Reproduce the material below in full, substituting "Display size" for every occurrence of "Screen dimensions" and leaving everything else unchanged.

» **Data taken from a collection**
=-=-=-=-=

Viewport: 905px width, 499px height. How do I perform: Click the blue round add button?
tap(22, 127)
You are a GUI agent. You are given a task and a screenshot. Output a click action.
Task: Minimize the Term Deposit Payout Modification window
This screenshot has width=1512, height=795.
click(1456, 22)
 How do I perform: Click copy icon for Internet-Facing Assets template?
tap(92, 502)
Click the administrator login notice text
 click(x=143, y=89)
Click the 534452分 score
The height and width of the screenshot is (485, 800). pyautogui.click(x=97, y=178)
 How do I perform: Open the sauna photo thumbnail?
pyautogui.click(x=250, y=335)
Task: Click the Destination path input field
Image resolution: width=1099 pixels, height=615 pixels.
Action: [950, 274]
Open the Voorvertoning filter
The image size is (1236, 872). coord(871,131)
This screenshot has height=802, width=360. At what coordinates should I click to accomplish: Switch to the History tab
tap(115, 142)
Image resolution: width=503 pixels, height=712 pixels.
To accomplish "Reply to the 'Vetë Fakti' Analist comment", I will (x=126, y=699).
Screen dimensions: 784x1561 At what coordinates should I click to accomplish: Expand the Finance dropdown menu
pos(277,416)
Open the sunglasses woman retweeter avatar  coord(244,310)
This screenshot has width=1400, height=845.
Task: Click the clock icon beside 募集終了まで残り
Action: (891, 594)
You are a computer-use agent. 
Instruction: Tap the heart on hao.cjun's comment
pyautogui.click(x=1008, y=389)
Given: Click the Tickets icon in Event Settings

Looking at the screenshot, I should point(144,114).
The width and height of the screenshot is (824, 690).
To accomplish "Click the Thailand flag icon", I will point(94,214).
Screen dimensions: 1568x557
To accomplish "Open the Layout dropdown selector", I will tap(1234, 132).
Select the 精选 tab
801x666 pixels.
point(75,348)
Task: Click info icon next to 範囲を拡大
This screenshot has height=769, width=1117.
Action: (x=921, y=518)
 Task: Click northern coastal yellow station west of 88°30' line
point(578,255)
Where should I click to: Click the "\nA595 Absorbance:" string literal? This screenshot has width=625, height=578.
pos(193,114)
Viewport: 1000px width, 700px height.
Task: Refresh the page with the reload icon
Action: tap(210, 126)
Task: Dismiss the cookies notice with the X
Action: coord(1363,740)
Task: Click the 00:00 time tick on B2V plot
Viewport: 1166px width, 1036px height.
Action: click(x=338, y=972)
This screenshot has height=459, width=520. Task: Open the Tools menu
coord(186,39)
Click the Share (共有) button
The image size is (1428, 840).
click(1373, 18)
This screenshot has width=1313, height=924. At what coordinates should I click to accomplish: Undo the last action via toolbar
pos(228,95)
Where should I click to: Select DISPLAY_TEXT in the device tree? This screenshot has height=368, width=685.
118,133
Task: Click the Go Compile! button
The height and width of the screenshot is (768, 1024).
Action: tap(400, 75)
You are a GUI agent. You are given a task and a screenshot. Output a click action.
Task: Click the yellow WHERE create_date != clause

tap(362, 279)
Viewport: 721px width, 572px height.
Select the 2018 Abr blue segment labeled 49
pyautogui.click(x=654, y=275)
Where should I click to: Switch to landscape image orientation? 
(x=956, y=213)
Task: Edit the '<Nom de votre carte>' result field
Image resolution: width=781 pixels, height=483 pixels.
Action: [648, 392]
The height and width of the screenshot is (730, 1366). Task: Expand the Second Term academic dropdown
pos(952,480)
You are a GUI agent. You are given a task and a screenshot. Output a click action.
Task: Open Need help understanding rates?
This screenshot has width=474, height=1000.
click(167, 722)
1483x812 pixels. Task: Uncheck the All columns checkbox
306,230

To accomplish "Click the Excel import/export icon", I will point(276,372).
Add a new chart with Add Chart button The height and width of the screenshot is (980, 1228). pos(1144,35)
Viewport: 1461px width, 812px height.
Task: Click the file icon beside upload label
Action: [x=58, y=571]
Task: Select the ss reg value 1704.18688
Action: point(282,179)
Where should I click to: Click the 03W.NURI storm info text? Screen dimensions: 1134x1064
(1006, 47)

=-=-=-=-=

» **SOLUTION TO THIS PROBLEM**
Viewport: 905px width, 499px height. How do I perform: Click the blue round add button?
tap(22, 127)
You are a GUI agent. You are given a task and a screenshot. Output a click action.
Task: Minimize the Term Deposit Payout Modification window
This screenshot has width=1512, height=795.
click(1456, 22)
 How do I perform: Click copy icon for Internet-Facing Assets template?
tap(92, 502)
Click the administrator login notice text
 click(x=143, y=89)
Click the 534452分 score
The height and width of the screenshot is (485, 800). pyautogui.click(x=97, y=178)
 How do I perform: Open the sauna photo thumbnail?
pyautogui.click(x=250, y=335)
Task: Click the Destination path input field
Image resolution: width=1099 pixels, height=615 pixels.
Action: [950, 274]
Open the Voorvertoning filter
The image size is (1236, 872). coord(871,131)
This screenshot has height=802, width=360. At what coordinates should I click to accomplish: Switch to the History tab
tap(115, 142)
Image resolution: width=503 pixels, height=712 pixels.
To accomplish "Reply to the 'Vetë Fakti' Analist comment", I will (x=126, y=699).
Display size: 784x1561 At what coordinates should I click to accomplish: Expand the Finance dropdown menu
pos(277,416)
Open the sunglasses woman retweeter avatar  coord(244,310)
This screenshot has width=1400, height=845.
Task: Click the clock icon beside 募集終了まで残り
Action: (891, 594)
You are a computer-use agent. 
Instruction: Tap the heart on hao.cjun's comment
pyautogui.click(x=1008, y=389)
Given: Click the Tickets icon in Event Settings

Looking at the screenshot, I should point(144,114).
The width and height of the screenshot is (824, 690).
To accomplish "Click the Thailand flag icon", I will point(94,214).
Display size: 1568x557
To accomplish "Open the Layout dropdown selector", I will tap(1234, 132).
Select the 精选 tab
801x666 pixels.
point(75,348)
Task: Click info icon next to 範囲を拡大
This screenshot has height=769, width=1117.
Action: (x=921, y=518)
 Task: Click northern coastal yellow station west of 88°30' line
point(578,255)
Where should I click to: Click the "\nA595 Absorbance:" string literal? This screenshot has width=625, height=578.
pos(193,114)
Viewport: 1000px width, 700px height.
Task: Refresh the page with the reload icon
Action: tap(210, 126)
Task: Dismiss the cookies notice with the X
Action: coord(1363,740)
Task: Click the 00:00 time tick on B2V plot
Viewport: 1166px width, 1036px height.
Action: click(x=338, y=972)
This screenshot has height=459, width=520. Task: Open the Tools menu
coord(186,39)
Click the Share (共有) button
The image size is (1428, 840).
click(1373, 18)
This screenshot has width=1313, height=924. At what coordinates should I click to accomplish: Undo the last action via toolbar
pos(228,95)
Where should I click to: Select DISPLAY_TEXT in the device tree? This screenshot has height=368, width=685.
118,133
Task: Click the Go Compile! button
The height and width of the screenshot is (768, 1024).
Action: tap(400, 75)
You are a GUI agent. You are given a task and a screenshot. Output a click action.
Task: Click the yellow WHERE create_date != clause

tap(362, 279)
Viewport: 721px width, 572px height.
Select the 2018 Abr blue segment labeled 49
pyautogui.click(x=654, y=275)
Where should I click to: Switch to landscape image orientation? 
(x=956, y=213)
Task: Edit the '<Nom de votre carte>' result field
Image resolution: width=781 pixels, height=483 pixels.
Action: [648, 392]
The height and width of the screenshot is (730, 1366). Task: Expand the Second Term academic dropdown
pos(952,480)
You are a GUI agent. You are given a task and a screenshot. Output a click action.
Task: Open Need help understanding rates?
This screenshot has width=474, height=1000.
click(167, 722)
1483x812 pixels. Task: Uncheck the All columns checkbox
306,230

To accomplish "Click the Excel import/export icon", I will point(276,372).
Add a new chart with Add Chart button The height and width of the screenshot is (980, 1228). pos(1144,35)
Viewport: 1461px width, 812px height.
Task: Click the file icon beside upload label
Action: [x=58, y=571]
Task: Select the ss reg value 1704.18688
Action: point(282,179)
Where should I click to: Click the 03W.NURI storm info text? Display size: 1134x1064
(1006, 47)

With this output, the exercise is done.